Large Language Models Struggle in Token-Level Clinical Named Entity Recognition
Qiuhao Lu, Rui Li, Andrew Wen, Jinlian Wang, Liwei Wang, Hongfang Liu
TL;DR
This work addresses token-level NER in clinical texts for rare diseases, a setting where data is scarce and precise span extraction is crucial. It comprehensively evaluates both proprietary and local open-source LLMs across zero-shot, few-shot, RAG, and instruction-fine-tuning paradigms on the RareDis-v1 dataset, using LoRA-based fine-tuning for the open models. The findings show that token-level NER remains challenging across most models, though few-shot prompts yield consistent gains and RAG offers limited improvements. Importantly, a medically adapted Llama2-MedTuned model, when fine-tuned with LoRA on RareDis, can outperform ChatGPT-4 and closely approach BioClinicalBERT, highlighting the promise of local LLMs for clinical NER with task-specific supervision. These results provide practical guidance for deploying domain-adapted open-source LLMs in clinical NLP and point to effective strategies for improving span-based information extraction in healthcare.
Abstract
Large Language Models (LLMs) have revolutionized various sectors, including healthcare where they are employed in diverse applications. Their utility is particularly significant in the context of rare diseases, where data scarcity, complexity, and specificity pose considerable challenges. In the clinical domain, Named Entity Recognition (NER) stands out as an essential task and it plays a crucial role in extracting relevant information from clinical texts. Despite the promise of LLMs, current research mostly concentrates on document-level NER, identifying entities in a more general context across entire documents, without extracting their precise location.
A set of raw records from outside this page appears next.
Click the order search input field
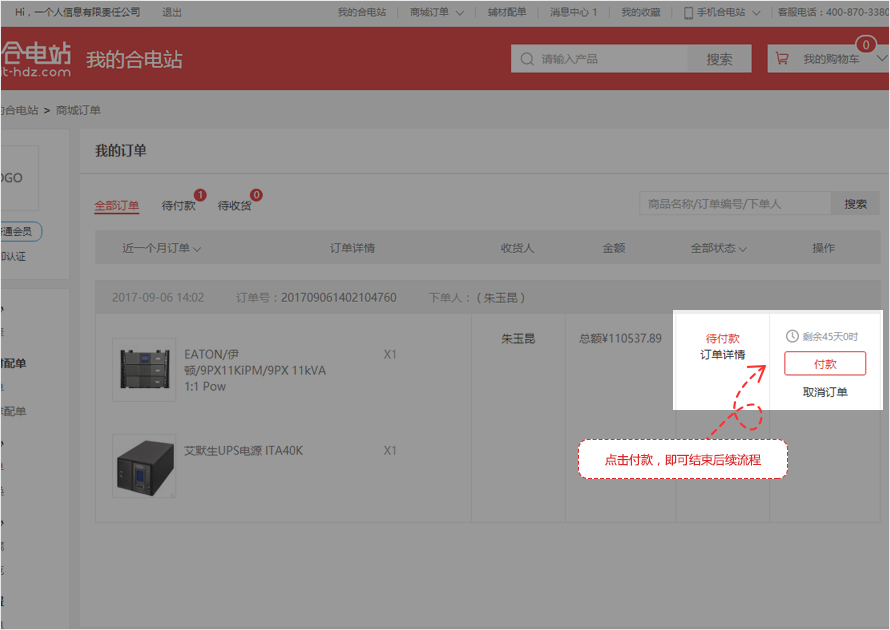 (735, 204)
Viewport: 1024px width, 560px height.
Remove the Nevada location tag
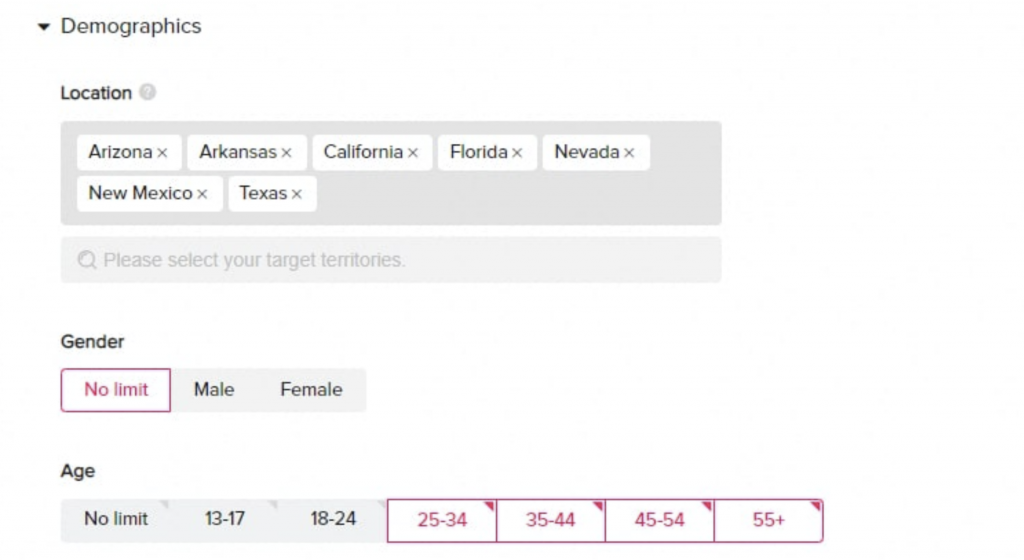coord(629,153)
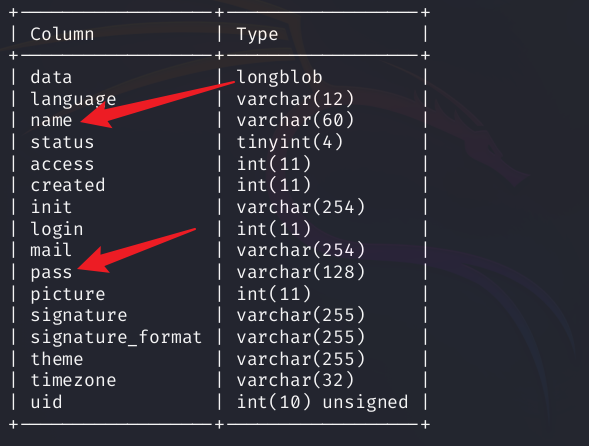
Task: Click the 'login' column name
Action: [x=57, y=229]
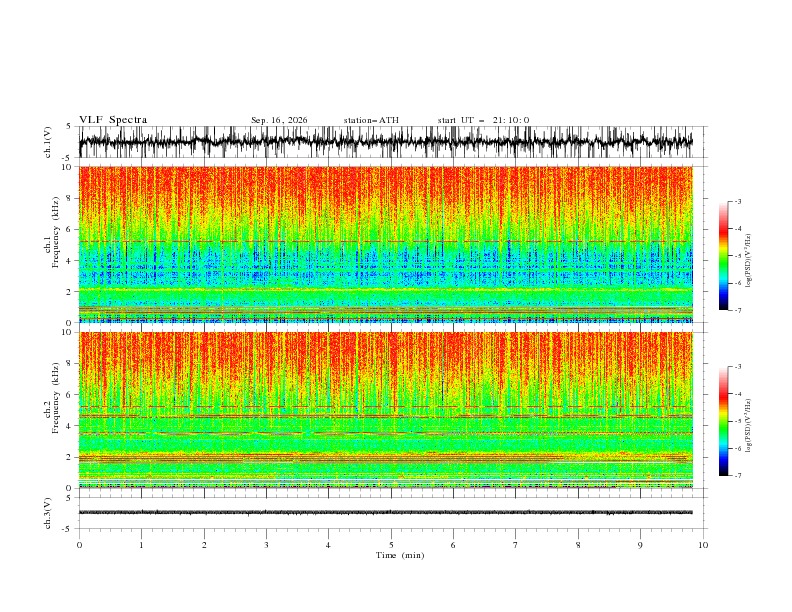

Additionally, efforts have been directed towards adapting ChatGPT for token-level NER. However, there is a significant research gap when it comes to employing token-level NER for clinical texts, especially with the use of local open-source LLMs. This study aims to bridge this gap by investigating the effectiveness of both proprietary and local LLMs in token-level clinical NER. Essentially, we delve into the capabilities of these models through a series of experiments involving zero-shot prompting, few-shot prompting, retrieval-augmented generation (RAG), and instruction-fine-tuning. Our exploration reveals the inherent challenges LLMs face in token-level NER, particularly in the context of rare diseases, and suggests possible improvements for their application in healthcare. This research contributes to narrowing a significant gap in healthcare informatics and offers insights that could lead to a more refined application of LLMs in the healthcare sector.